A single-agent system (SAS) uses this budget for a deep, unified reasoning stream (averaging 7.2 turns), multi-agent teams would fragment the same budget into dozens of coordination messages
I wonder if the budget is increased (say 50k) would the same results be observed ?
Good for promo projects though, lol
Empirically, a top level orchestrator that calls out to a planning committee, then generates a task-dag from the plan which gets orchestrated in parallel where possible is the thing I've seen put in the best results in various heterogeneous environments. As models evolve, crosstalk may become less of a liability.
Depth first, slow turtle recursion is likely the best way to reason through the hardest problems. It's also much more efficient compared to things that look more like breadth first search (gas town).
> Average performance (%) across four agentic benchmarks improves consistently with increasing model Intelligence Index.
> Centralized and hybrid coordination generally yield superior scaling efficiency, suggesting that collaborative agentic structures amplify capability gains more effectively than individual scaling alone.
Then again, the deltas between SAS and best performing MAS approach are ~8%, so I can't help wonder if it's worth the extra cost, at least for the generation of models that was studied.
The error amplification numbers are wild! 17x for independent agents vs 4x with some central coordination. Clink provides users (and more importantly their agents) the primitives to choose their own pattern.
The most relevant features are...
- work queues with claim/release for parallelizable tasks - checkpoint dependencies when things need to be sequential - consensus voting as a gate before anything critical happens
The part about tool count increasing coordination overhead is interesting too. I've been considering exposing just a single tool to address this, but I wonder how this plays out as people start stacking more MCP servers together. It feels like we're all still learning what works here. The docs are at https://docs.clink.voxos.ai if anyone wants to poke around!

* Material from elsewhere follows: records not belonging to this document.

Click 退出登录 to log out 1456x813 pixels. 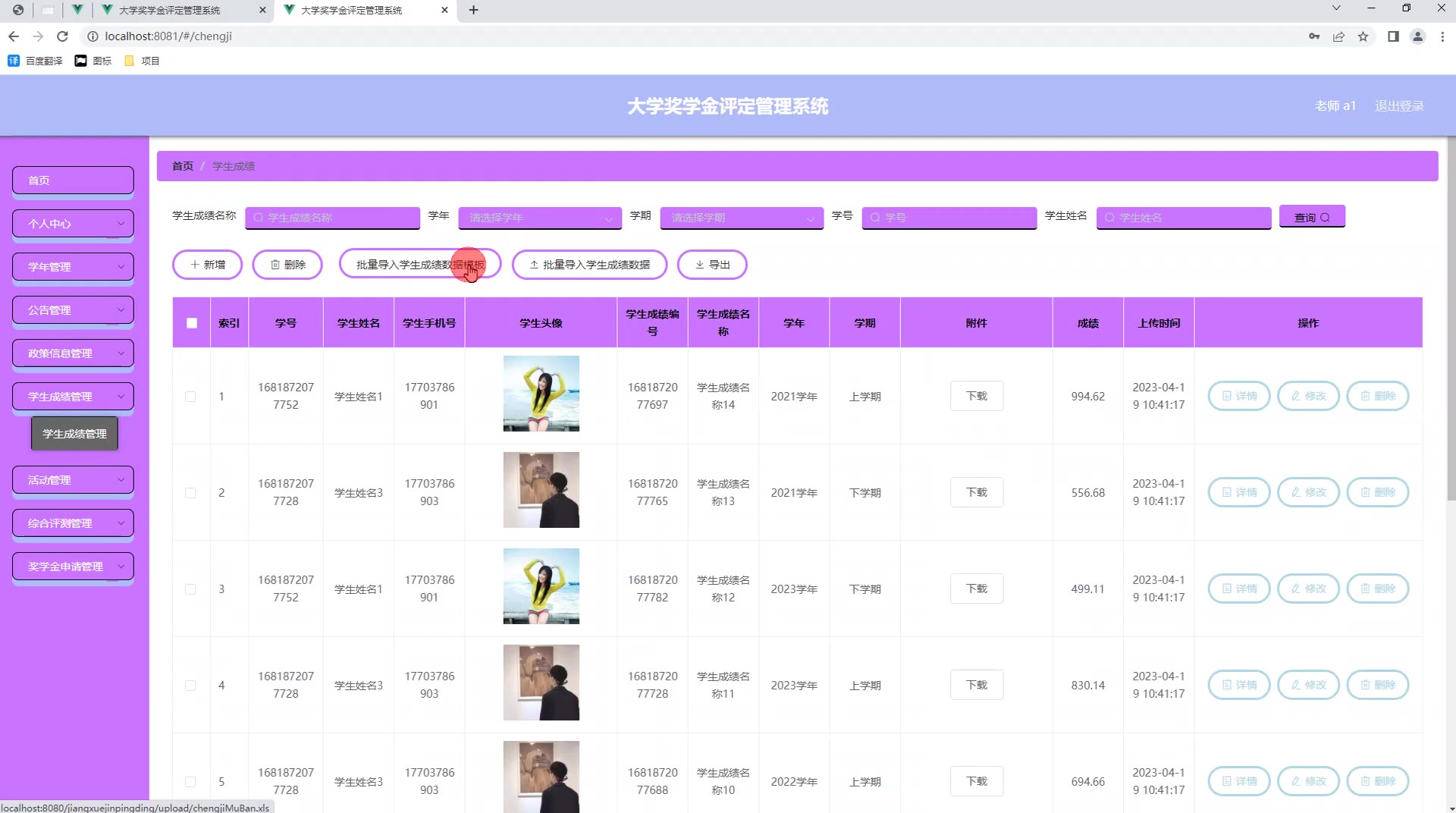[x=1399, y=106]
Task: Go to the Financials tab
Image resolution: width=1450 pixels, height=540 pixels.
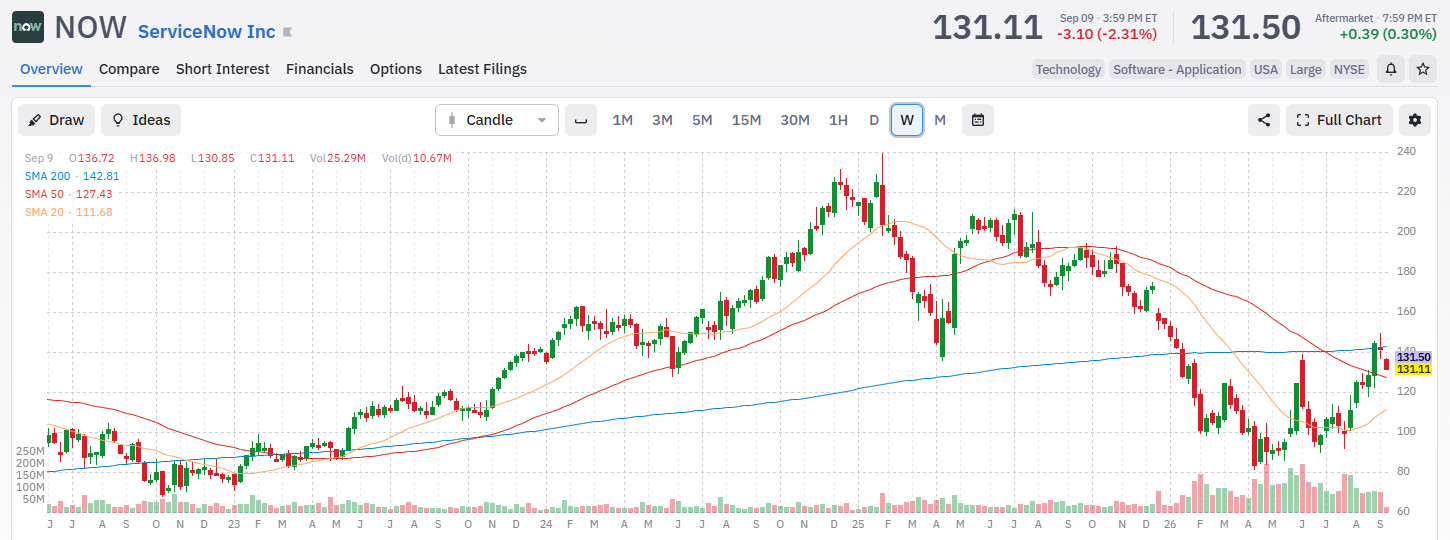Action: click(320, 69)
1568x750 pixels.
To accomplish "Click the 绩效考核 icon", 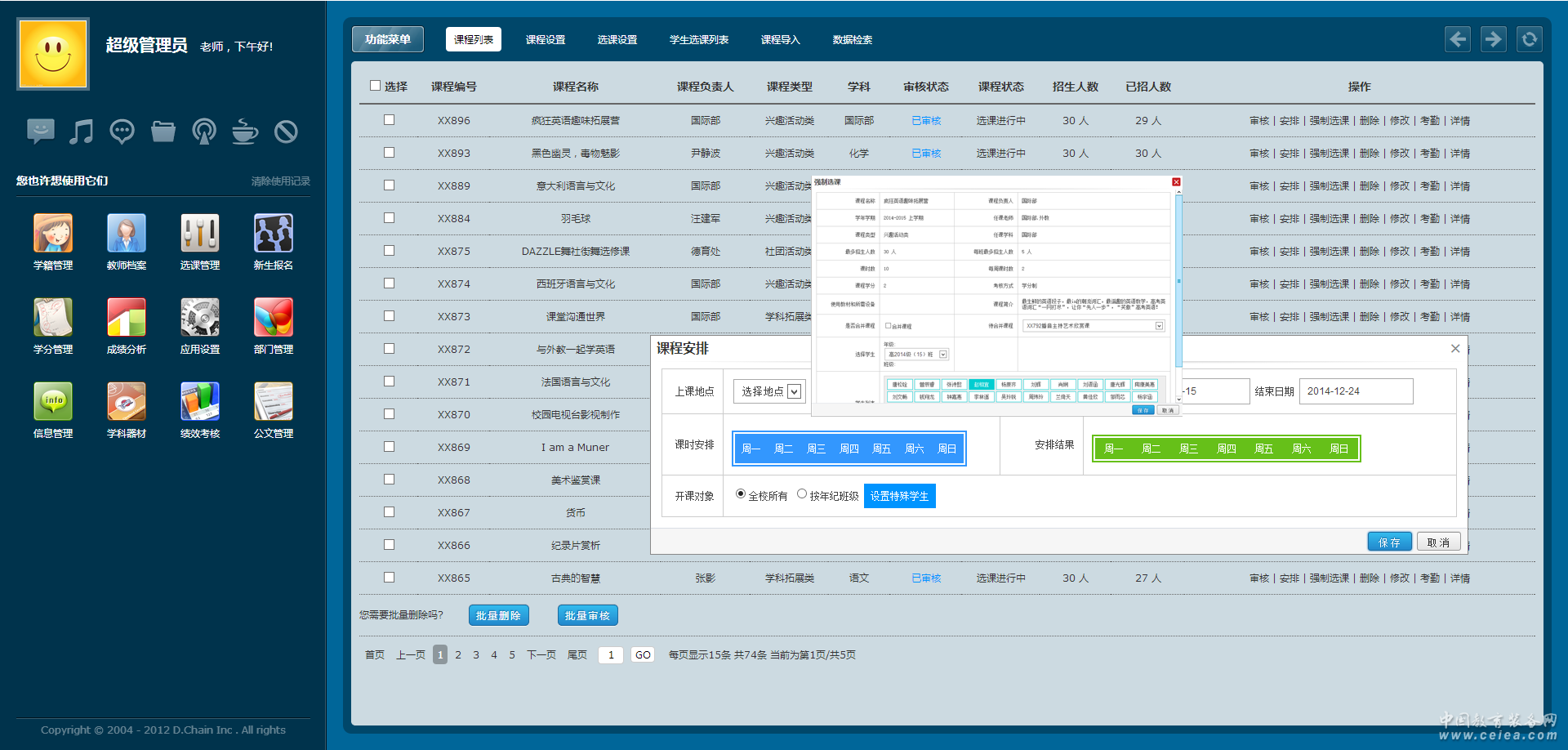I will click(x=200, y=402).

> The part about tool count increasing coordination overhead is interesting too. I've been considering exposing just a single tool to address this, but I wonder how this plays out as people start stacking more MCP servers together.
It works really well. Whatever knowledge LLMs absorb about CLI commands seems to transfer to MCP use so a single tool with commands/subcommands works very well. It’s the pattern I default to when I’m forced to use an MCP server instead of providing a CLI tool (like when the MCP server needs to be in-memory with the host process).
That's great to hear. It makes sense given the MCP server in this case is mainly just a proxy for API calls. One thing I wonder is at what point do you decide your single tool description packs in too much context? Do you introduce a tool for each category of subcommands?
My hunch is that we'll see a number of workflows that will benefit from this type of distributed system. Namely, ones that involve agents having to collaborate across timezones and interact with humans from different departments at large organizations.
Is this going to be released for general use?